第71話 湖路奈のお願い!

~~これは、地球を救うために手を繋ぎ合う仲間達の物語である~~



「所長!これを持てば、いいですか?なのです」


「ああ、湖路奈ころなさ、ありがたいんだけど、そんなに持って“BELべる”まで歩いていけるのか?」


「何言ってるでか?です。これくらい、平気に決まってるでしょ!です。

研究室にあった、3人掛けのソファー1つ、1人掛けのソファー2つ、それにソファー用のテーブル1つ、後は細々した物を入れた段ボールが10個だけの事です。

へっちゃらの事です!」


「確かに、湖路奈は力持ちだけど、見ているとそのバランスが怖いんだけど!」





「もー、所長!ごちゃごちゃ煩いの事です!ぜーんぶ、手を滑らせて、所長の上に落とすですよ!」



「わああ、それは、勘弁!はい、大人しくしますから、ゆっくりな!」


「大丈夫の事です!スピードを上げて歩いても、オートバランスセンサーが利いてますから、崩れないの事ですよ!」



 湖路奈は、ソファーを縦に3つ重ね、その上にまたテーブルを縦に置き、そのテーブルに、段ボール箱を1縦に10個重ねた。

 そして、一番下のソファーを両手で軽々と持ち上げ、自転車並みのスピードで改築した虹ノ森高校4階のBEL(ブルー・アース・ラボ)へ向かった。
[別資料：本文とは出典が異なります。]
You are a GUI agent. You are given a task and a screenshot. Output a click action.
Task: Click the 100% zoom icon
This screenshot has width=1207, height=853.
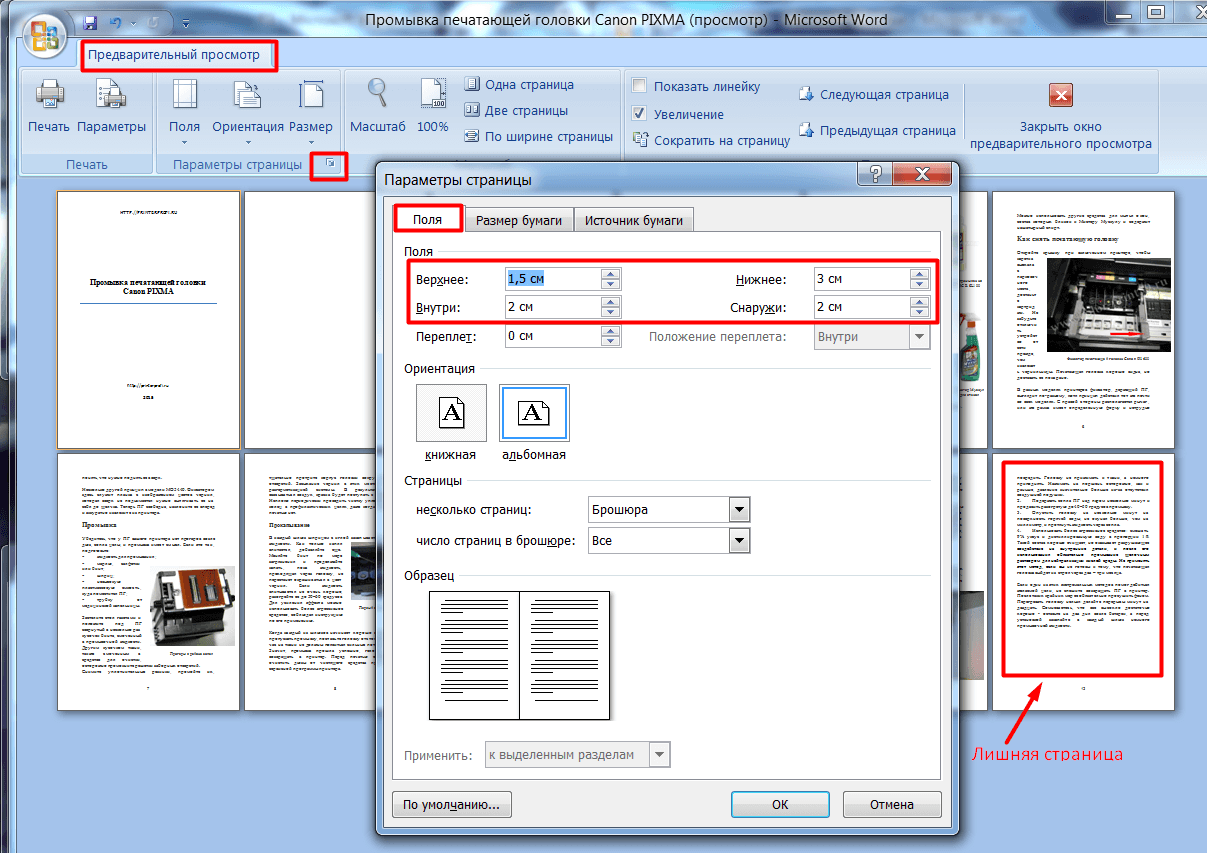click(x=432, y=105)
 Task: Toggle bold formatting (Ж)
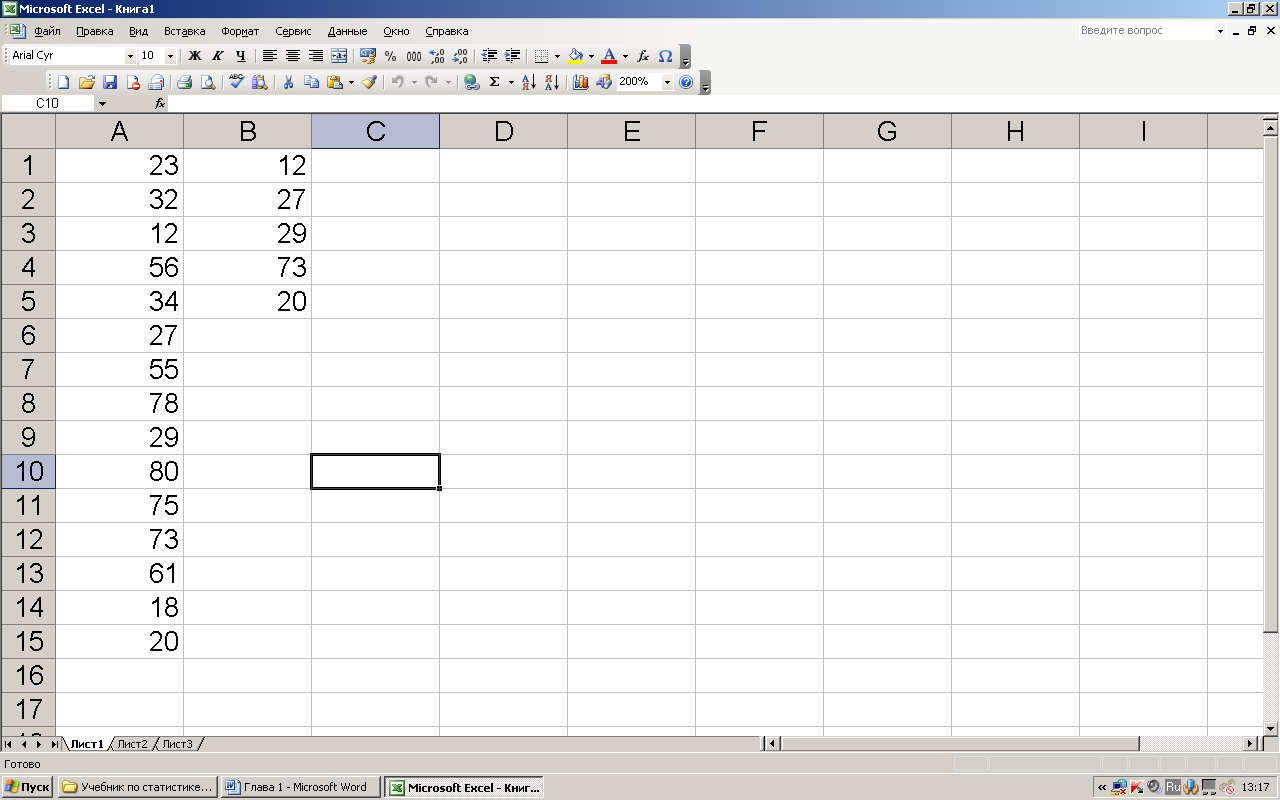pos(195,56)
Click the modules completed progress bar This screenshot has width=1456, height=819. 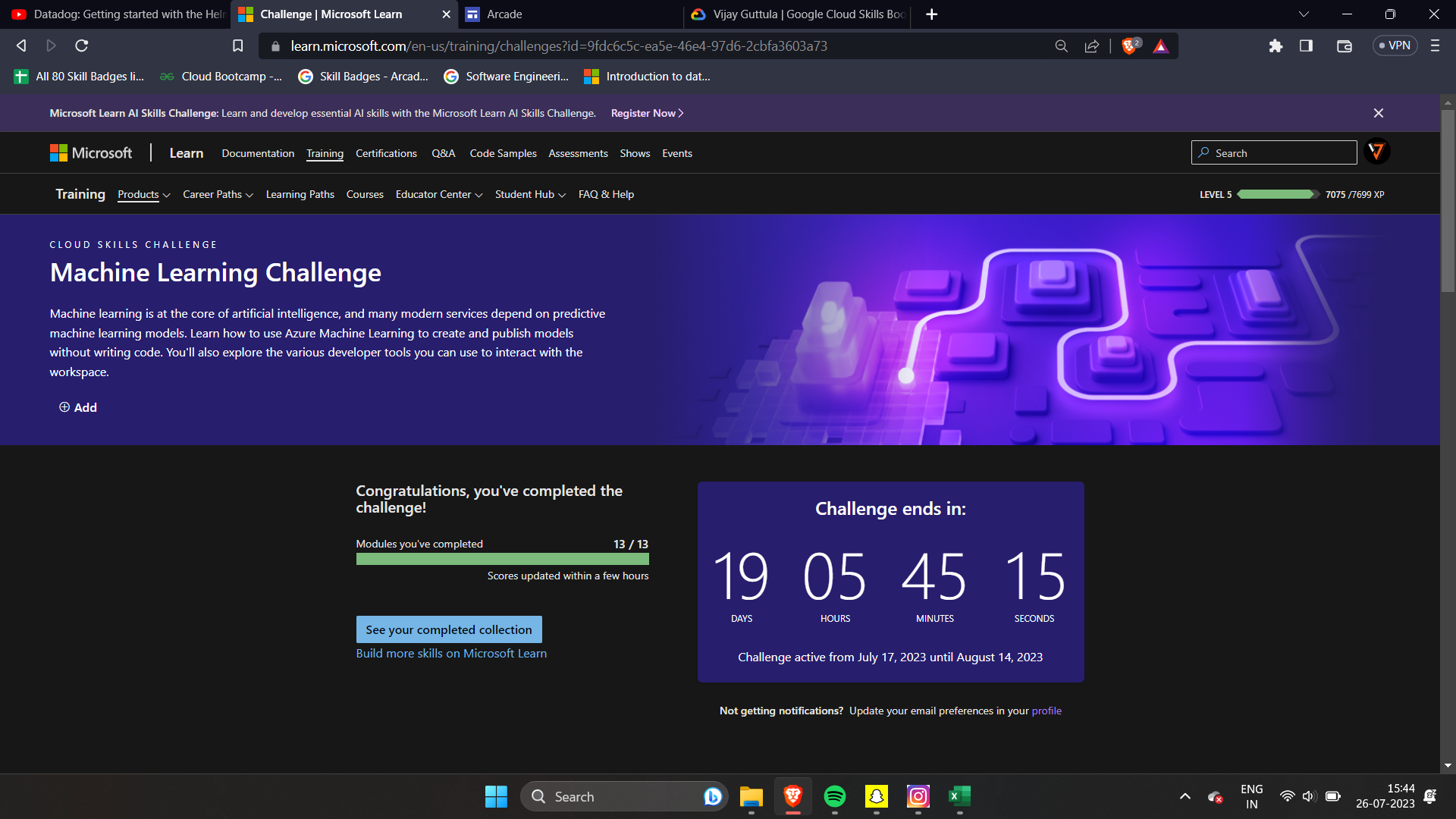tap(502, 559)
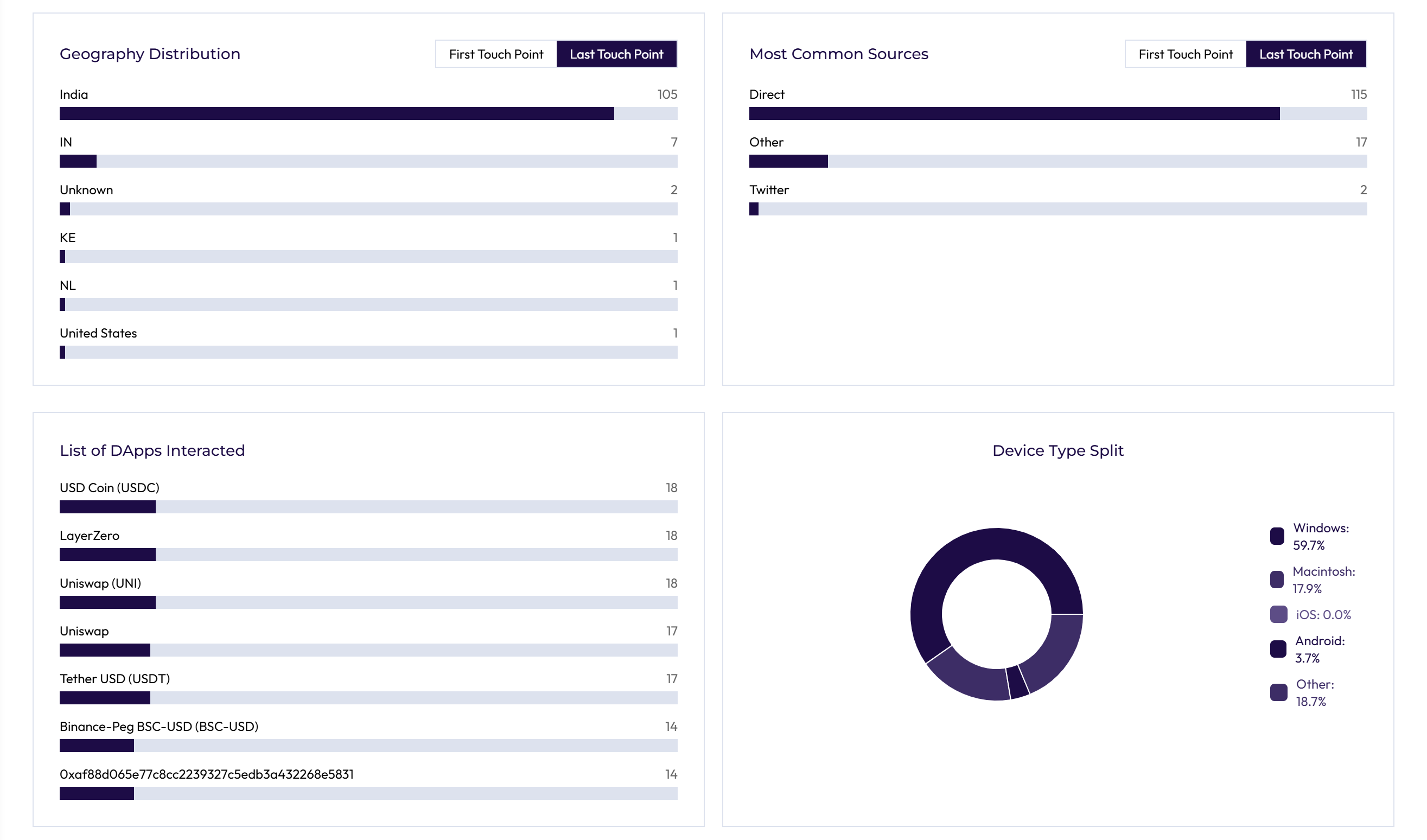Screen dimensions: 1427x840
Task: Enable First Touch Point for Most Common Sources
Action: point(1186,54)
 コロナは、このような荷物運びを4,5回行って、全ての物品移動が完了した。

 通常の引っ越し業者なら一日がかりの仕事なのだが、湖路奈の場合はおよそ30分ですべて終わらせてしまった。




「ふーっ!ああああ、疲れたなあーー、ねえ所長?」


「嘘つけ!あんなにバリバリ運んで、疲れる訳ないだろ?だって、お前、汗一つかいてないじゃないか?」




「あああ!所長―――、酷っいーーー!汗かいてないだって~……ウチに、汗腺かんせん付けなったくせにーーーー!」



「え?そうなの?……そんなに本物そっくりなのに、汗腺は付けてないんだ!…………こんなに人体の細胞組織を綿密に再現できているのに、どうしてなんだ?」




「うふふふふ…………だって、汗かいたら、くっさくなっちゃうじゃない?……くっさくなったら、恥ずかしいから、ウチ汗腺は付けないでって、お願いしちゃったのですよ!」



「え?お前、制作過程にも関わってたの?」



「もちろんなのよです!だって、この体は、二人の物ですからね!…………だ・か・ら・疲れたの事ですよ!マッサージしてくださいの事です!」




「はいはい、また、僕がマッサージしますよ!湖路奈さま、どこを揉めばいいですかな?」



「そうですの事ね…………まずは、腕をお願いの事です!」


「はいはい……(そう言えば、あいつもよく揉んで欲しいって言ってたなー)」






「ああ、所長?次は、足をお願いしますの事です!」



「じゃあ湖路奈、この運んで来たソファーにうつ伏せに寝てくれ!………………じゃあ、足首のところから揉んでいくぞ!」



「あ、ああ、お願いしますの事でーーす!…………うう、気持ちいいです!」



 まったくあいつは………………人工筋肉なんだから、凝ったりしないはずなのに、こんな余計なシステムをくっ付けて…………。何のつもり……なん……だ?………



「…………所長、もう少し上も…………」



「ああ、はいはい……………」



「ありがとう…………もう少し上…………」



「……………………………」



「ああ…………う・え………」



「?…………………………」



「いい!…………うえ…………」



「??………??…………」



「もっと!……………………」



「なあ…………これ以上は…………まずいでしょ!」



「えーーー!いいとこなのに…………ケチ!フーちゃんとは、やってたのに!」



「な、な、なに、言っての?湖路奈!…………」



「だって、ウチ知ってるもん!…………」






(つづく)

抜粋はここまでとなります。